Mientras que las obras citadas nacían de un afán rupturista y de la búsqueda de nuevos horizontes narrativos, los planos de cortísima duración del cine actual están ligados a cierto aburguesamiento. De a poco, se ha instaurado una forma hegemónica de narrar, sin demasiados resquicios para los tiempos reposados y las imágenes contemplativas. Esto también supone un envejecimiento cada vez más prematuro de los filmes. Películas que en su momento fueron saludadas por su ritmo galopante hoy aparecen irremediablemente fechadas, como ocurre con Calles de fuego (1984), de Walter Hill.
Quizás por proponer una alternativa a la forma imperante de narrar, muchos de los cineastas contemporáneos más interesantes tienen propuestas estéticas y tiempos narrativos cercanos a la contemplación. Directorescomo Tsai Ming-liang y Alexander Sokurov emprenden sus búsquedas desde esa periferia, con distintos objetivos. El segundo llevó la propuesta al paroxismo en El arca rusa, filmada en una sola toma de 96 minutos, atravesando distintos lugares y momentos de la historia de su país.
Pero, más allá de las proezas técnicas, la duración extendida de cada plano permite una particular forma de transmitir ideas y contar historias. El alemán Werner Herzog logra intimidar con sus largas panorámicas de insondables paisajes, mientras que su compatriota Wim Wenders le daba un sentido iniciático al lento fluir de los viajes de sus primeras películas.
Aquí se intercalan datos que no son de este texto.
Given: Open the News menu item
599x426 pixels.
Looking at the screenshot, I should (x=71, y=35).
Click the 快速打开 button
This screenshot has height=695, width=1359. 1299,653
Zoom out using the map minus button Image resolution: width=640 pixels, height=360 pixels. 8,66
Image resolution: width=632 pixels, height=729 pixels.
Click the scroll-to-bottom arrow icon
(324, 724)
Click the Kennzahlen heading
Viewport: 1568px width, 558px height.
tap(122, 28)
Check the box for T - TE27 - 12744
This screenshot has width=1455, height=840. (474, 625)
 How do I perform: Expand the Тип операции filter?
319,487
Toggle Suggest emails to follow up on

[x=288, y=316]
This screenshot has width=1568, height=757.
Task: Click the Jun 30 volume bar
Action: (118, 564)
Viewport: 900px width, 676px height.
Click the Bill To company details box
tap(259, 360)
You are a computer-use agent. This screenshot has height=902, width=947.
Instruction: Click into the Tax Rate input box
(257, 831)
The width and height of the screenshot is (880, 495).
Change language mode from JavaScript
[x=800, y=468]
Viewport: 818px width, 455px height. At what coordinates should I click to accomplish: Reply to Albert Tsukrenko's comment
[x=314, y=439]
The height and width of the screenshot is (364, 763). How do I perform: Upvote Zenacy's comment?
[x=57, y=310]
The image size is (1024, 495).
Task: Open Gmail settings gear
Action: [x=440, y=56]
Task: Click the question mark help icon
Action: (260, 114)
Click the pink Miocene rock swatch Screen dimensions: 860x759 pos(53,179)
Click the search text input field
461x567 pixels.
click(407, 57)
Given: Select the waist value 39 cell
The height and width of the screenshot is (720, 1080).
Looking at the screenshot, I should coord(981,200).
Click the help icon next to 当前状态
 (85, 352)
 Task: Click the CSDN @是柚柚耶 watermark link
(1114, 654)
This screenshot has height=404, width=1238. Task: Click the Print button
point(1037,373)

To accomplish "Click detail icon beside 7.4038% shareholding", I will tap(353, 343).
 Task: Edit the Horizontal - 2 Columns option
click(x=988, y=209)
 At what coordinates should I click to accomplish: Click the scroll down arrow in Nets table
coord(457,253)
Andrei Tarkovsky optaba por planos secuencias de un mínimo movimiento para mostrar la presencia de lo divino en sus películas, y desde otra vereda totalmente distinta, Luis García Berlanga tenía la habilidad de orquestar varias situaciones en paralelo sin dejar de filmar durante minutos, en sus comedias sobre el franquismo y la transición española. O sea que hay toda una variedad expresiva aparte del montaje desenfrenado.
Son pocos los realizadores que se atreven a filmar fuera del régimen. Quizás Lipovetsky tenga razón y se trata de un paso lógico en la historia de las imágenes; la única manera en que se puede contar una historia en estos tiempos frenéticos. Probablemente debamos presenciar cómo el cine «contemplativo», poco a poco, se transforma en parte del pasado, con la misma tranquilidad con la que Dirk Bogardeveía esfumarse a su amor en el final de Muerte en Venecia, de Luchino Visconti. El lento ocaso de una era visto mediante una serie de bellos y melancólicos planos.